- [Problem] Turn the records below into a numbered list, one line per item, and leave out the blank lines.

━━ The records

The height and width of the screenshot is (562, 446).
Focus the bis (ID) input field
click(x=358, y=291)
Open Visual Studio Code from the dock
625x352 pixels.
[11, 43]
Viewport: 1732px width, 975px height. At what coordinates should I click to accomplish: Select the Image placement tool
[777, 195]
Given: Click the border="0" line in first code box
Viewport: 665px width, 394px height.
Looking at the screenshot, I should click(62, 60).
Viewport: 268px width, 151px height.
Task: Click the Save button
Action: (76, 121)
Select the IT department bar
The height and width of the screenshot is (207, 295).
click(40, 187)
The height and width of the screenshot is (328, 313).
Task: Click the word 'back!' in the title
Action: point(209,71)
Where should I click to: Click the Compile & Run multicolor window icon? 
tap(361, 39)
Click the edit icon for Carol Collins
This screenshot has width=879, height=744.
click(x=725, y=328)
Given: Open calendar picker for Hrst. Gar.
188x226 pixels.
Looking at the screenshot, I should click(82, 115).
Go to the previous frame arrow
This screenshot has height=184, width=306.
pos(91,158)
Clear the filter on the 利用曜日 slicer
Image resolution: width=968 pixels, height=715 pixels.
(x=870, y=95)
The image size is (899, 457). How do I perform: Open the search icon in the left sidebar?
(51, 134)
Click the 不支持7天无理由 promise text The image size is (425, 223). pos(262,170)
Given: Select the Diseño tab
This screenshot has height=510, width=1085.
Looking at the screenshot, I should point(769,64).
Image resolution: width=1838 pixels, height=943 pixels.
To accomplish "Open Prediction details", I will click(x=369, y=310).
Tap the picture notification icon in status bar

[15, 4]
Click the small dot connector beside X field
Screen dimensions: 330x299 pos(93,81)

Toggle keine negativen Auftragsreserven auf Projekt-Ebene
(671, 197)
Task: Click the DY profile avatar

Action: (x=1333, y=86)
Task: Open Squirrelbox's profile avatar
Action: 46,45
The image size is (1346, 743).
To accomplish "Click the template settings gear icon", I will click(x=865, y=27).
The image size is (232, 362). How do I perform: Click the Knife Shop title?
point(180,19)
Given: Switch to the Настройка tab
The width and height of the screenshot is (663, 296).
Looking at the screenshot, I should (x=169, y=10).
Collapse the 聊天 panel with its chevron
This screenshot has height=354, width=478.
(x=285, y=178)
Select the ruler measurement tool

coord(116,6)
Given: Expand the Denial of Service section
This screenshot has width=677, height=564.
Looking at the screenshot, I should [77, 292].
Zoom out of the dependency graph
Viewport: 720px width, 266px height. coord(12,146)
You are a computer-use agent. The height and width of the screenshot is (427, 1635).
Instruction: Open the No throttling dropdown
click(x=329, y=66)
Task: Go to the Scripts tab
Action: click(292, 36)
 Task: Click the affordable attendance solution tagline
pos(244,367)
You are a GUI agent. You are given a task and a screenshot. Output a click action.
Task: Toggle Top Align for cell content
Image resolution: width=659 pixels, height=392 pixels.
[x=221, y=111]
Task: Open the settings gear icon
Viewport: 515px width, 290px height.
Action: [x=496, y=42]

━━━━

- [Completed exercise]
1. The height and width of the screenshot is (562, 446).
2. Focus the bis (ID) input field
3. click(x=358, y=291)
4. Open Visual Studio Code from the dock
5. 625x352 pixels.
6. [11, 43]
7. Viewport: 1732px width, 975px height. At what coordinates should I click to accomplish: Select the Image placement tool
8. [777, 195]
9. Given: Click the border="0" line in first code box
10. Viewport: 665px width, 394px height.
11. Looking at the screenshot, I should click(62, 60).
12. Viewport: 268px width, 151px height.
13. Task: Click the Save button
14. Action: (76, 121)
15. Select the IT department bar
16. The height and width of the screenshot is (207, 295).
17. click(40, 187)
18. The height and width of the screenshot is (328, 313).
19. Task: Click the word 'back!' in the title
20. Action: point(209,71)
21. Where should I click to: Click the Compile & Run multicolor window icon? 
22. tap(361, 39)
23. Click the edit icon for Carol Collins
24. This screenshot has width=879, height=744.
25. click(x=725, y=328)
26. Given: Open calendar picker for Hrst. Gar.
27. 188x226 pixels.
28. Looking at the screenshot, I should click(82, 115).
29. Go to the previous frame arrow
30. This screenshot has height=184, width=306.
31. pos(91,158)
32. Clear the filter on the 利用曜日 slicer
33. Image resolution: width=968 pixels, height=715 pixels.
34. (x=870, y=95)
35. The image size is (899, 457). How do I perform: Open the search icon in the left sidebar?
36. (51, 134)
37. Click the 不支持7天无理由 promise text The image size is (425, 223). pos(262,170)
38. Given: Select the Diseño tab
39. This screenshot has height=510, width=1085.
40. Looking at the screenshot, I should point(769,64).
41. Image resolution: width=1838 pixels, height=943 pixels.
42. To accomplish "Open Prediction details", I will click(x=369, y=310).
43. Tap the picture notification icon in status bar
44. [15, 4]
45. Click the small dot connector beside X field
46. Screen dimensions: 330x299 pos(93,81)
47. Toggle keine negativen Auftragsreserven auf Projekt-Ebene
48. (671, 197)
49. Task: Click the DY profile avatar
50. Action: (x=1333, y=86)
51. Task: Open Squirrelbox's profile avatar
52. Action: 46,45
53. The image size is (1346, 743).
54. To accomplish "Click the template settings gear icon", I will click(x=865, y=27).
55. The image size is (232, 362). How do I perform: Click the Knife Shop title?
56. point(180,19)
57. Given: Switch to the Настройка tab
58. The width and height of the screenshot is (663, 296).
59. Looking at the screenshot, I should (x=169, y=10).
60. Collapse the 聊天 panel with its chevron
61. This screenshot has height=354, width=478.
62. (x=285, y=178)
63. Select the ruler measurement tool
64. coord(116,6)
65. Given: Expand the Denial of Service section
66. This screenshot has width=677, height=564.
67. Looking at the screenshot, I should [77, 292].
68. Zoom out of the dependency graph
69. Viewport: 720px width, 266px height. coord(12,146)
70. You are a computer-use agent. The height and width of the screenshot is (427, 1635).
71. Instruction: Open the No throttling dropdown
72. click(x=329, y=66)
73. Task: Go to the Scripts tab
74. Action: click(292, 36)
75.  Task: Click the affordable attendance solution tagline
76. pos(244,367)
77. You are a GUI agent. You are given a task and a screenshot. Output a click action.
78. Task: Toggle Top Align for cell content
79. Image resolution: width=659 pixels, height=392 pixels.
80. [x=221, y=111]
81. Task: Open the settings gear icon
82. Viewport: 515px width, 290px height.
83. Action: [x=496, y=42]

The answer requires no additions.